(Beginning of RECORDS PROVIDED)

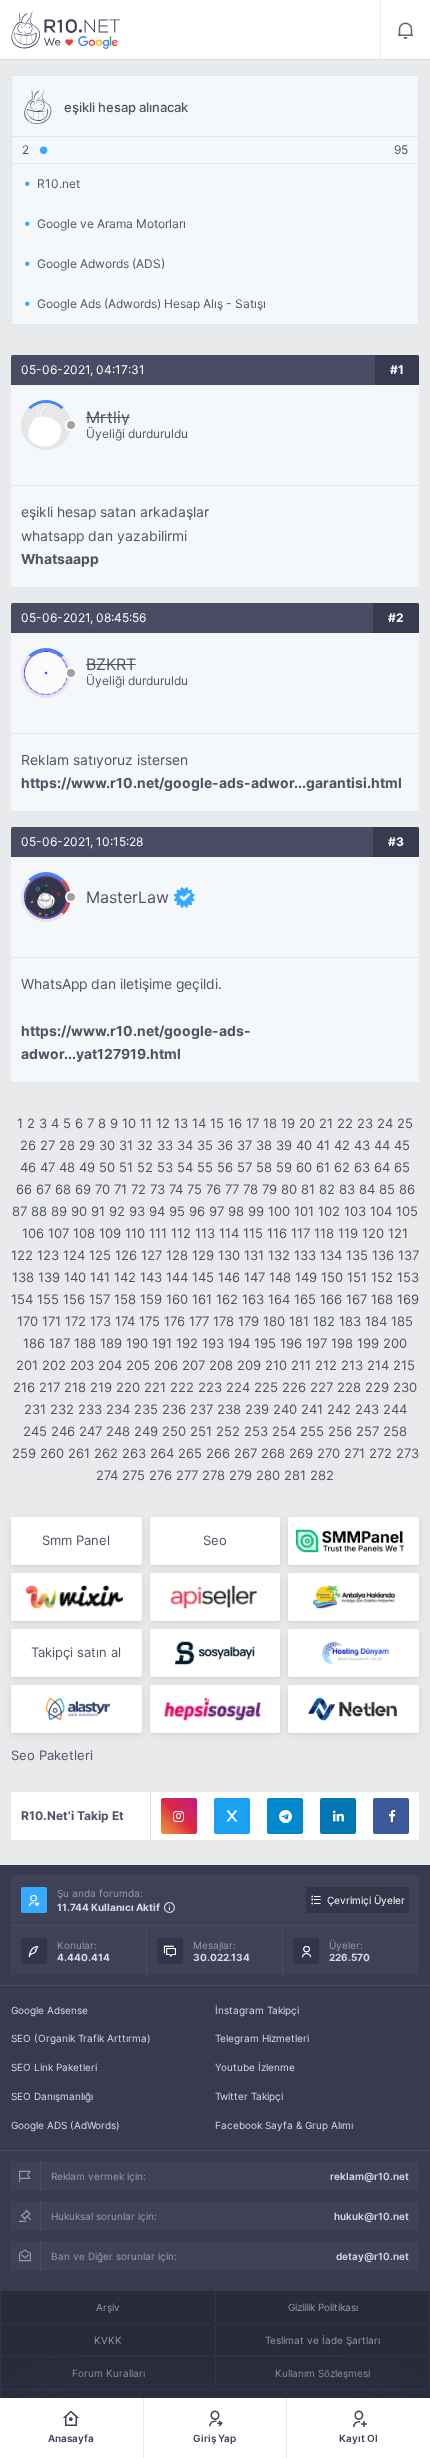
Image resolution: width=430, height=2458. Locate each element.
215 (404, 1365)
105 (407, 1211)
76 (213, 1189)
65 (402, 1167)
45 (402, 1145)
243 (367, 1409)
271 (354, 1453)
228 (349, 1387)
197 (316, 1343)
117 (300, 1233)
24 (385, 1123)
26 (28, 1145)
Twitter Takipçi (249, 2096)
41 (323, 1145)
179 (248, 1321)
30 (107, 1145)
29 (87, 1145)
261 (79, 1453)
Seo (215, 1540)
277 (187, 1475)
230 (405, 1387)
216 (24, 1387)
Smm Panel (76, 1540)
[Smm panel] (353, 1541)
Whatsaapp (60, 559)
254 (284, 1431)
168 (382, 1299)
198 (342, 1343)
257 (367, 1431)
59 (284, 1167)
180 (274, 1321)
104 (381, 1211)
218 (75, 1387)
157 (99, 1299)
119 (348, 1233)
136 (383, 1255)
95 (177, 1211)
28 (67, 1145)
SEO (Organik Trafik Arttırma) (81, 2038)
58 (264, 1167)
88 (39, 1211)
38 (264, 1145)
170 (27, 1321)
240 (285, 1409)
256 (340, 1431)
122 (22, 1255)
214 (378, 1365)
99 (256, 1211)
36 (225, 1145)
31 (126, 1145)
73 (157, 1189)
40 (304, 1145)
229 (377, 1387)
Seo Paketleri (52, 1755)
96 (197, 1211)
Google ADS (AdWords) (65, 2125)
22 (345, 1123)
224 (238, 1387)
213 (352, 1365)
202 (54, 1365)
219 (101, 1387)
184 (376, 1321)
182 (324, 1321)
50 (107, 1167)
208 (221, 1365)
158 (125, 1299)
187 (59, 1343)
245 (35, 1431)
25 (405, 1123)
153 (408, 1277)
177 (199, 1321)
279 (240, 1475)
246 (63, 1431)
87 (19, 1211)
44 (382, 1145)
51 (126, 1167)
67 (43, 1189)
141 (100, 1277)
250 (174, 1431)
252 (228, 1431)
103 (355, 1211)
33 (165, 1145)
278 (213, 1475)
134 (331, 1255)
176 (174, 1321)
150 (332, 1277)
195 (265, 1343)
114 (229, 1233)
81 (308, 1189)
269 (301, 1453)
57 (244, 1167)
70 (102, 1189)
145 (203, 1277)
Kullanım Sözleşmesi (322, 2373)
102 (329, 1211)
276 (160, 1475)
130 (229, 1255)
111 (158, 1233)
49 (87, 1167)
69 (83, 1189)
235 (146, 1409)
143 (151, 1277)
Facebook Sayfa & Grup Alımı (284, 2125)
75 (194, 1189)
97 (216, 1211)
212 (326, 1365)
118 (324, 1233)
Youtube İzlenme (255, 2067)
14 (199, 1123)
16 (235, 1123)
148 (280, 1277)
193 (213, 1343)
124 (74, 1255)
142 (125, 1277)
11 (146, 1123)
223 (210, 1387)
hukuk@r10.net (371, 2216)
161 (202, 1299)
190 (137, 1343)
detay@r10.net (372, 2256)
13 (181, 1123)
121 (398, 1233)
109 (110, 1233)
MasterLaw (127, 897)
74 (176, 1189)
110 (135, 1233)
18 (270, 1123)
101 (304, 1211)
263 (134, 1453)
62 (342, 1167)
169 (408, 1299)
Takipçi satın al (76, 1652)
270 (328, 1453)
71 (120, 1189)
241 (312, 1409)
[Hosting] (353, 1653)
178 (223, 1321)
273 (407, 1453)
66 (24, 1189)
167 (356, 1299)
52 (145, 1167)
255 (312, 1431)
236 (174, 1409)
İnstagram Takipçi (257, 2010)
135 (357, 1255)
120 (373, 1233)
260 (52, 1453)
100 (279, 1211)
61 (323, 1167)
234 (118, 1409)
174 (125, 1321)
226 (294, 1387)
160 (177, 1299)
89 (59, 1211)
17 (252, 1123)
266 (218, 1453)
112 (181, 1233)
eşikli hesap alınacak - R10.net (66, 30)
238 (229, 1409)
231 (35, 1409)
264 (162, 1453)
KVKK (108, 2340)
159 (151, 1299)
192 (187, 1343)
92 (117, 1211)
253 (256, 1431)
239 (257, 1409)
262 (106, 1453)
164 (279, 1299)
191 (162, 1343)
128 (177, 1255)
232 (62, 1409)
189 (111, 1343)
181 (299, 1321)
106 (33, 1233)
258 (395, 1431)
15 (217, 1123)
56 (225, 1167)
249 (146, 1431)
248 (118, 1431)
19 (288, 1123)
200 (395, 1343)
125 (100, 1255)
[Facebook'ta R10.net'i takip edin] (391, 1816)
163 (253, 1299)
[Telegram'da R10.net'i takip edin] (285, 1816)
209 (249, 1365)
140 (75, 1277)
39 (284, 1145)
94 (157, 1211)
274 (107, 1475)
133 (305, 1255)
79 (269, 1189)
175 (149, 1321)
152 (382, 1277)
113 (205, 1233)
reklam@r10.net (369, 2176)
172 (75, 1321)
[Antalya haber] (353, 1597)
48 (67, 1167)
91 (98, 1211)
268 (273, 1453)
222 (182, 1387)
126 (126, 1255)
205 (138, 1365)
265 (190, 1453)
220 (128, 1387)
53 (165, 1167)
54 (185, 1167)
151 (357, 1277)
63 (362, 1167)
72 (138, 1189)
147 (254, 1277)
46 (28, 1167)
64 (382, 1167)
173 (100, 1321)
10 (129, 1123)
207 (193, 1365)
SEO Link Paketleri (54, 2067)
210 (276, 1365)
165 (305, 1299)
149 (306, 1277)
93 (137, 1211)
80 (289, 1189)
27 (47, 1145)
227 (321, 1387)
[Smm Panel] (215, 1597)
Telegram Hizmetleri (262, 2038)
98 (236, 1211)
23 (365, 1123)
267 (245, 1453)
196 (291, 1343)
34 (185, 1145)
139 (49, 1277)
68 (63, 1189)
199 (368, 1343)
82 (327, 1189)
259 (24, 1453)
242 (339, 1409)
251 (201, 1431)
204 (110, 1365)
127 (151, 1255)
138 (23, 1277)
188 (85, 1343)
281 (295, 1475)
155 (48, 1299)
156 (74, 1299)
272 (380, 1453)
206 (166, 1365)
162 (227, 1299)
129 (203, 1255)
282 (322, 1475)
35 (205, 1145)
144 (177, 1277)
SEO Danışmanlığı (52, 2096)
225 (266, 1387)
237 (201, 1409)
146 (229, 1277)
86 (407, 1189)
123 (48, 1255)
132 (279, 1255)
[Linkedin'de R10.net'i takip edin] (338, 1816)
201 (27, 1365)
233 (90, 1409)
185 (402, 1321)
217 (49, 1387)
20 (307, 1123)
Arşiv (108, 2307)
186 (34, 1343)
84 (367, 1189)
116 (277, 1233)
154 (22, 1299)
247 (90, 1431)
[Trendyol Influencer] (76, 1597)
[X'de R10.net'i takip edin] (232, 1816)
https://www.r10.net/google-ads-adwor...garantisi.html (211, 783)
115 (253, 1233)
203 (82, 1365)
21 (326, 1123)
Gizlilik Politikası (323, 2307)
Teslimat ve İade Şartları (322, 2340)
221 (155, 1387)
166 (331, 1299)
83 (347, 1189)
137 (408, 1255)
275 (133, 1475)
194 (239, 1343)
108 (84, 1233)
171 (51, 1321)
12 (163, 1123)
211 (301, 1365)
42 (342, 1145)
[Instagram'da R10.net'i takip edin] (179, 1816)
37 (244, 1145)
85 (387, 1189)
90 (79, 1211)
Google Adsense (49, 2010)
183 (350, 1321)
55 (205, 1167)
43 (362, 1145)
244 (395, 1409)
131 (254, 1255)
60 (304, 1167)
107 (58, 1233)
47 (47, 1167)
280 (268, 1475)
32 (145, 1145)
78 (250, 1189)
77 (232, 1189)
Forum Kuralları (108, 2373)
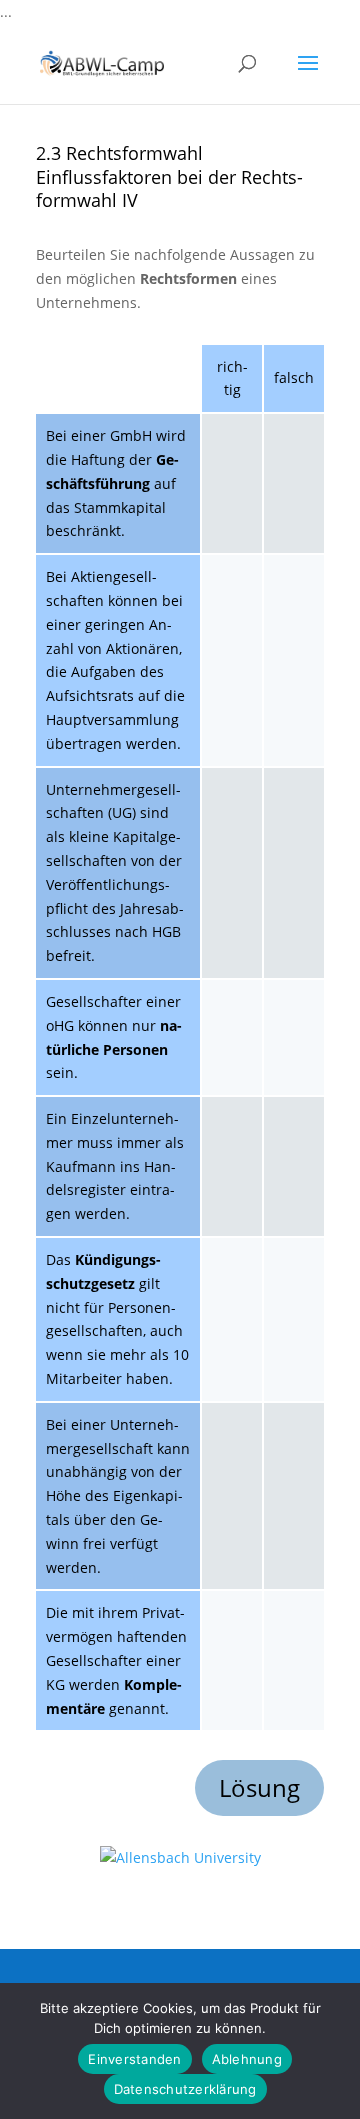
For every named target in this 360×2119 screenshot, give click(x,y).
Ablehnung (247, 2059)
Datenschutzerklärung (185, 2089)
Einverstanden (134, 2059)
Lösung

(End of RECORDS PROVIDED)

> **ASSIGNED TASK**: Restate each line from the start of the listing through the line bearing "28 (67, 1145)" word for word. Drop the pictures.

> **RESULT**:
Image resolution: width=430, height=2458. Locate each element.
215 (404, 1365)
105 (407, 1211)
76 (213, 1189)
65 (402, 1167)
45 (402, 1145)
243 (367, 1409)
271 (354, 1453)
228 (349, 1387)
197 (316, 1343)
117 (300, 1233)
24 (385, 1123)
26 (28, 1145)
Twitter Takipçi (249, 2096)
41 (323, 1145)
179 (248, 1321)
30 (107, 1145)
29 (87, 1145)
261 (79, 1453)
Seo (215, 1540)
277 (187, 1475)
230 (405, 1387)
216 (24, 1387)
Smm Panel (76, 1540)
[Smm panel] (353, 1541)
Whatsaapp (60, 559)
254 (284, 1431)
168 (382, 1299)
198 (342, 1343)
257 (367, 1431)
59 (284, 1167)
180 (274, 1321)
104 (381, 1211)
218 (75, 1387)
157 (99, 1299)
119 (348, 1233)
136 (383, 1255)
95 (177, 1211)
28 (67, 1145)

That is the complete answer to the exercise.